Updated

Defense Secretary Geoff Hoon (search) on Wednesday said the southern Iraqi town where six British military police died had been tense because local people routinely carried weapons including machine guns.

An Iraqi policeman in the town of Majar al-Kabir (search) told The Associated Press that the British troops were killed Tuesday by locals angered at the deaths of four civilian demonstrators who had been shot by the soldiers.

The Ministry of Defense (search) could not immediately confirm or deny the claim, and senior British officials have stopped short of saying the military police were killed in an attack. But Hoon said there had been concern about Majar al-Kabir before the deaths.

Hoon also said Britain could deploy more troops to Iraq following the incident -- the deadliest involving British forces since Saddam Hussein's ouster -- adding that thousands of reinforcements were available.

"I know that there was some tension in this particular town," he told British Broadcasting Corp. TV. "That arises out of the fact that it is routinely the case in a number of these southern towns for people to be armed and indeed for people to have quite heavy weapons, including machine guns.

"That background is clearly important to our investigations," he said.

Hoon said the bodies of the six military policemen were recovered in Majar al-Kabir, near the largely Shiite town of Amarah, which is about 90 miles north of Basra, Iraq's second-largest city.

British paratroopers were attacked on Tuesday in the same town. Hoon said members of 1 Parachute Regiment came under fire while conducting a routine patrol. Their two vehicles were attacked with rocket-propelled grenades, heavy machine guns and rifle fire from "a large number of Iraqi gunmen."

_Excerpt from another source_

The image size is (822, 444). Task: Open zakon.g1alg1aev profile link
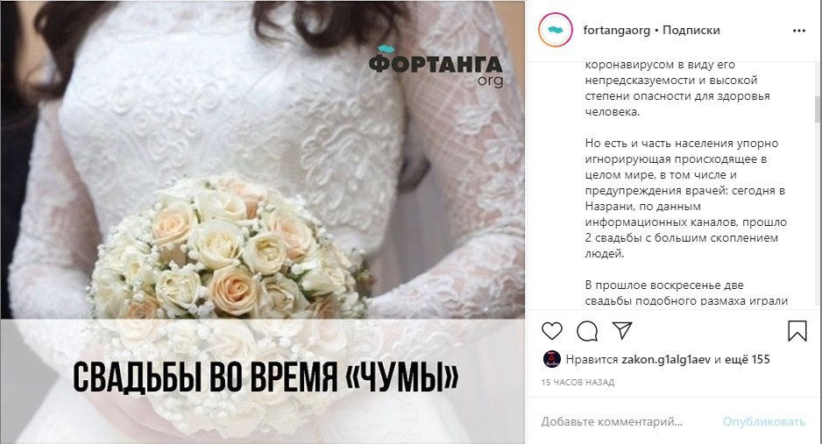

They returned fire and called for assistance. Scimitar vehicles, a Chinook helicopter and extra troops responded and also came under fire, Hoon said. Eight British troops were injured, one on the ground and seven in the helicopter, and were taken to a field hospital. Two were later transferred to a U.S. field hospital in Kuwait with "very serious injuries."

Hoon warned against drawing conclusions from the two incidents about the wider security situation in southern Iraq, which is largely a British responsibility. Until Tuesday, the region had been largely free of the daily hit-and-run attacks plaguing U.S. troops in the central and western parts of the country.

However, Armed Forces Minister Adam Ingram said British troops would review their long-standing policy of patrolling in berets instead of helmets and body armor -- a policy aimed at earning the trust of local residents.